Tell Me Your Metrics...

| 3 Comments

...and I'll tell you what your job is. Especially if you tell me "how to measure social media."

Measurement silos are alive and well, and the measurement cliques they foster are working hard to perfect their craft. They're coming up with increasingly sophisticated measurement approaches and tools for measuring social media. The unintended secret is that the metrics and objectives they embed in their work are designed for the needs of specific functional roles, and that's not usually stated.

31 flavors with the same name
Have I told you the story about the unspoken modifiers of marketing? Think about all of the subspecialties within marketing. Unless you work in a small company, marketing tends to be divided into more specific roles.

As a product manager and product marketing manager at large technology companies, I worked with product marketing, marketing communications, channel marketing, field marketing, event marketing, promotions… I didn't even know the corporate marketing people who did the high-level branding, advertising, and PR.

Later, an outbound telemarketing manager at another company asked me if I had done "marketing," and I said yes. But when she said "marketing," she meant direct marketing for lead generation—email blasts that would feed the call center. The modifiers that she applied to marketing were unspoken, but they were crucial to understanding what she meant. We were using the same word to mean entirely different things.

Measurement is the same. When people tell you how to measure social media, they're telling you what they are responsible for measuring—what they're responsible for doing.

You don't see what you don't look for
You may believe that you can't manage what you don't measure. I'd like to add that you don't measure what you don't manage (why would you?). But how does that work when the world changes and the old boundaries blur? When the same channels are used for PR, branding, promotions, and customer service (to name a few), whose metrics do you use? How do you measure one environment for multiple objectives?

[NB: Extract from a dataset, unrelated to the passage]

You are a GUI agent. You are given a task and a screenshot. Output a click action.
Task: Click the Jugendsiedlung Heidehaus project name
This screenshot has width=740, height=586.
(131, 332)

So far, the answer seems to be that old ways of measuring create blinders that we take to new situations. So the web analytics club, the PR measurement club, the WOM club, the customer service club, and the BI club are all meeting after school to define social media metrics. Their definitions are based on their job responsibilities, but they aren't labelled that way.

Moving up a level
At an individual level, you measure what you're trying to manage, for all the right reasons. At a company level, you measure all of it, and you look for ways to use what you learn here to make improvements there. Companies aren't supposed to be limited by one function's objectives, but that's how we're talking about measurement.

If you're trying to measure social media, don't be limited by what you've used before. Think and, not or, and look around for useful tools, strategies, and metrics that have developed in adjacent silos. That other measurement club is doing good work, and they just may have the tool you're looking for.

Photo by Jonathan Cohen.


3 Comments

Another thoughtful post, Nathan. I spent a year at Collective Intellect trying to sort out social media analytics and am currently with a smaller agency where we lightly deal with measurement, which still doesn't go much beyond baseline activity and sentiment around product- and brand-specific topics. The coordination you mention with the end-users (for agencies) and the fact that many of our clients are banks (with little social media emphasis and less on cross-department measurement) makes synthesizing KPI's elusive.

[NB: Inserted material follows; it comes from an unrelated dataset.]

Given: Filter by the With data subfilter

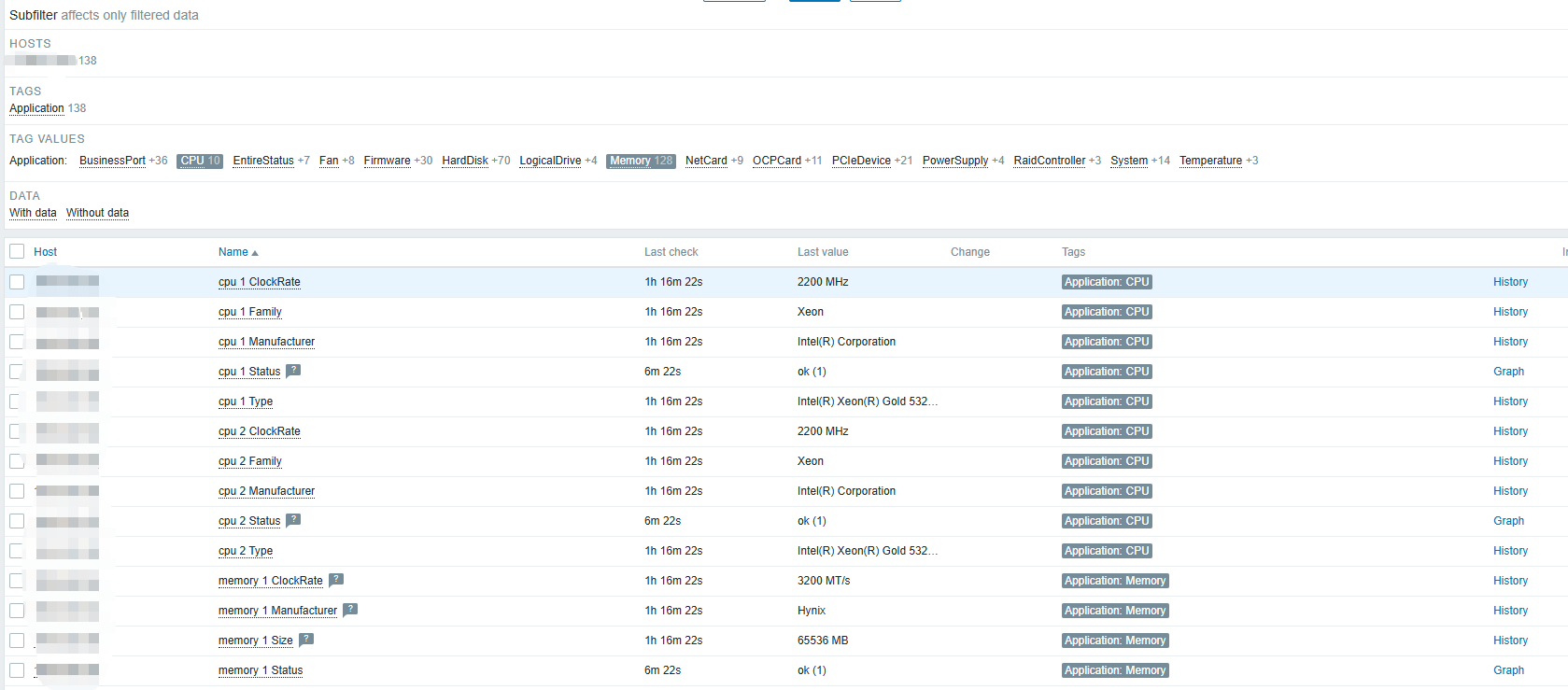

Keep up the good posts - I've followed your site since I started in on social media analytics three years ago.

Dean

Thanks, Dean. Sometimes I wonder if anyone's paying attention, so your comments mean a lot to me.

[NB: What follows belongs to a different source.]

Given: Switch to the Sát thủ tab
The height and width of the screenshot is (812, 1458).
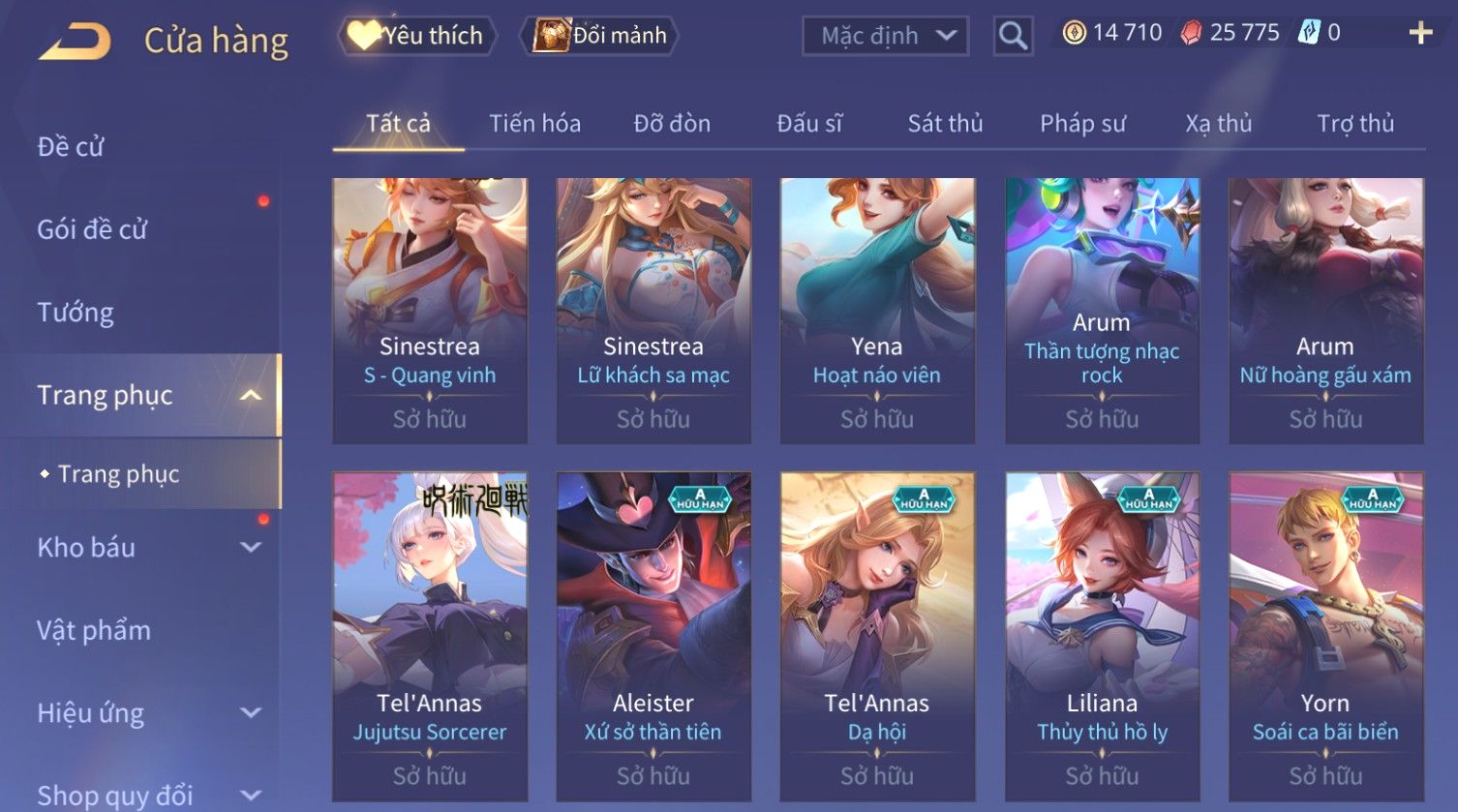Looking at the screenshot, I should pos(945,123).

I realize there's a long way to go. I'd just like to see the clubs work together more and include the larger context when they explain they own perspectives. AnalyticsCamp, anyone?

You are so right, Nathan. I just spotted this post via @KDPaine, but it's timeless. I call it the Swiss Army Knife approach -- in order to properly measure, you need a variety of tools at your fingertips.

Most importantly, you need to know what you want to measure. That's what will lead you to the right toolset. If a vendor tries to tell you they can solve all your social media measurement needs, well, I'd ask for details. And if you can't articulate your measurement objectives yet, you probably need to put more time in up front -- with your own team as well as others in the organization.

One thing we did at SAS was to institute a Marketing 2.0 council with representation from anyone in the company who did anything that *might* be defined as marketing. Plus some executies. A good way to share ideas, experiences, propose policies and practices, and test out projects.